By some estimates, commodity index funds now have upwards of $250 billion in assets, compared with just $13 billion at the end of 2003. Nobody knows how much hedge funds and the proprietary trading desks of big banks have been betting on crude, but it is safe to assume that the figure is large. During the past year, so-called macro funds, which place bets on currencies and commodities, have been the best-performing types of funds, while on Wall Street, commodities trading has provided a substantial and much needed source of profit.

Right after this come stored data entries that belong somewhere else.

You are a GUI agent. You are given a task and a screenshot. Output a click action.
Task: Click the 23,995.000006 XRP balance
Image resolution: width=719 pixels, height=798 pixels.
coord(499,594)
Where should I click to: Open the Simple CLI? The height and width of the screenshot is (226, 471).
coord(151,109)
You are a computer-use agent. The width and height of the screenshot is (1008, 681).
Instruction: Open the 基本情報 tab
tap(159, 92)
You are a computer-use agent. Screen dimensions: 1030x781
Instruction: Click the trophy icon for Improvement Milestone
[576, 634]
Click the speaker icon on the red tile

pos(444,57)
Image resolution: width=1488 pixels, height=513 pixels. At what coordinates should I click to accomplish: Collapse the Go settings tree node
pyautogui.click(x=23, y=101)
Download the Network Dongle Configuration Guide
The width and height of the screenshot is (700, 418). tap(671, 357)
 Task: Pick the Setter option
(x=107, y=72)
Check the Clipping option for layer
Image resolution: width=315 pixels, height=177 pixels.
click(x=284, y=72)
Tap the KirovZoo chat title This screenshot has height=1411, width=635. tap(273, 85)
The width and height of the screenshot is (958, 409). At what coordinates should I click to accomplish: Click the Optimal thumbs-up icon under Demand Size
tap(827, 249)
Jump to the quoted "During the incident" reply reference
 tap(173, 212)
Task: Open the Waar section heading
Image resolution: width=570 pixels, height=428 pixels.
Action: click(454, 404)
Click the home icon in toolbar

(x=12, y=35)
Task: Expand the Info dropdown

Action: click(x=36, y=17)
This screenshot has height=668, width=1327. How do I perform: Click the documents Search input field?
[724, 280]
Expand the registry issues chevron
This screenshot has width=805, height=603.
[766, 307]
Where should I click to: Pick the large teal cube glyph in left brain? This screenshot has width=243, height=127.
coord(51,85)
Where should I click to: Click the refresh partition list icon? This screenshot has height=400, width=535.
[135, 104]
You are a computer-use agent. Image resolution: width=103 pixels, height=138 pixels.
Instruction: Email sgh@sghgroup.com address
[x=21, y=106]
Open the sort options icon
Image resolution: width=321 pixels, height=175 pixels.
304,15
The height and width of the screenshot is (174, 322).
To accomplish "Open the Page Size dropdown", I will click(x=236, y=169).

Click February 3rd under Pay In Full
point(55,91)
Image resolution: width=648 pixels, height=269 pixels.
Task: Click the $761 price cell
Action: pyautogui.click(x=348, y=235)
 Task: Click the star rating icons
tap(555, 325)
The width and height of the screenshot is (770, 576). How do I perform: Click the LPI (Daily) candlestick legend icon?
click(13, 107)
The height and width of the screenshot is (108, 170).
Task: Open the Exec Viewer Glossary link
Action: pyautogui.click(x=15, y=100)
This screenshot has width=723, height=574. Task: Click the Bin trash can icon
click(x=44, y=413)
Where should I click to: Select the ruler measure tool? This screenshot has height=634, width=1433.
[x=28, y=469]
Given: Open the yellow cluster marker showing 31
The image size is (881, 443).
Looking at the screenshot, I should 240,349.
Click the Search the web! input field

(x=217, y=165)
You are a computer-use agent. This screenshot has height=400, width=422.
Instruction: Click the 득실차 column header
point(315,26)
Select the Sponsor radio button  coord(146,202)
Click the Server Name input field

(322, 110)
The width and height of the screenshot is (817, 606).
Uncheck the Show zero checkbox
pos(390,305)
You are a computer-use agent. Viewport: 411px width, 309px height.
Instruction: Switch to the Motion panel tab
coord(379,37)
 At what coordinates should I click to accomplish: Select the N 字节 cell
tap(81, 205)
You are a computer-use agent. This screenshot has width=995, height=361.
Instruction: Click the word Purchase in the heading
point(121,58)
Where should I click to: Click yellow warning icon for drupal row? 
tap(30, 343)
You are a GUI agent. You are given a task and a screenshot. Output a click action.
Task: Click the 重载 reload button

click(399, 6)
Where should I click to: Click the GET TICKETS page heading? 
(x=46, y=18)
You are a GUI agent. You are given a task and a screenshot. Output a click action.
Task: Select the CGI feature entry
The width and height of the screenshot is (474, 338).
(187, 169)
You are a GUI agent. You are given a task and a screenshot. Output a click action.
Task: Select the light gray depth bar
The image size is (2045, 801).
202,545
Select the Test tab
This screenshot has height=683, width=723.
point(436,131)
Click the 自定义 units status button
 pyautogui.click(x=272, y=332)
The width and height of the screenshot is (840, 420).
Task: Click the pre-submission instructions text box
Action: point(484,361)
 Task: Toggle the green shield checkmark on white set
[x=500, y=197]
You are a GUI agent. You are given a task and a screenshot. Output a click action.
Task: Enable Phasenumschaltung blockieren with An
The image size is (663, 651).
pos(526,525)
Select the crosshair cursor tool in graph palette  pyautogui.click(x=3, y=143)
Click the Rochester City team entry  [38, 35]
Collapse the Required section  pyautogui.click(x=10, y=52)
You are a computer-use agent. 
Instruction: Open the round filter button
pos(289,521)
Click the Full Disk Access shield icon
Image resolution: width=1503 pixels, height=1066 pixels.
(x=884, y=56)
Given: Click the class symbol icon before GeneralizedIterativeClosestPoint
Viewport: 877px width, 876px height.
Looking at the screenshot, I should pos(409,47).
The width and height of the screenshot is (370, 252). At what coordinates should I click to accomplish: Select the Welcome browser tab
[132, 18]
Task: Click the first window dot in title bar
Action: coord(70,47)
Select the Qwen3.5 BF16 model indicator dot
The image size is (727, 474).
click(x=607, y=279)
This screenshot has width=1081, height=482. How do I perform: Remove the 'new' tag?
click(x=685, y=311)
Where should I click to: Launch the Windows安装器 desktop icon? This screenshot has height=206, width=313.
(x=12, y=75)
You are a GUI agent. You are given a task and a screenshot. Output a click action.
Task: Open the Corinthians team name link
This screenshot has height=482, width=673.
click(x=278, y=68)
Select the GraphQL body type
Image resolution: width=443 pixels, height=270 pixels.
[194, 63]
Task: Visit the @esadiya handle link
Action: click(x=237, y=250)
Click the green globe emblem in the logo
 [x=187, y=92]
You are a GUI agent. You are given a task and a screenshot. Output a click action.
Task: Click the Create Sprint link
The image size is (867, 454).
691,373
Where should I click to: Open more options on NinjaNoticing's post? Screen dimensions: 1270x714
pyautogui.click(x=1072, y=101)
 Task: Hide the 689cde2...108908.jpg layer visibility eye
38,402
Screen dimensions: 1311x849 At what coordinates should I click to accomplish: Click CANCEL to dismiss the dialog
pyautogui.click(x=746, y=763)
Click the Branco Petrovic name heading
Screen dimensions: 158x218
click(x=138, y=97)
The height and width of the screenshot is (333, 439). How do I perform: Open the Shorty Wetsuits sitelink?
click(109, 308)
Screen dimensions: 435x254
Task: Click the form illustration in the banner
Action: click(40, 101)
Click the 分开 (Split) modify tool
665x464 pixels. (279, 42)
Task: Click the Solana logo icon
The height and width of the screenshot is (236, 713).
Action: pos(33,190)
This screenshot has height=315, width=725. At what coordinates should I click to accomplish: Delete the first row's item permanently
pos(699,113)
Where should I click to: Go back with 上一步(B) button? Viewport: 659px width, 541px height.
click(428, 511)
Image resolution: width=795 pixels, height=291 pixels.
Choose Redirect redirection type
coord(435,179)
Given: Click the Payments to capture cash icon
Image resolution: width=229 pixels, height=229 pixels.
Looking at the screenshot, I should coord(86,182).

Soros and the other finger pointers are surely correct when they say that the weight of investment capital has contributed to the runup in the price of crude. But to assert that blind speculation alone is responsible for current prices is to misunderstand how the market works—and oversimplify trading that is unusually complex, influenced by global politics and economics. Expectations are what drive the futures market, particularly expectations about the long-term cost of crude. If prices rise much above that level, speculators will eventually bet against them, bringing them back down.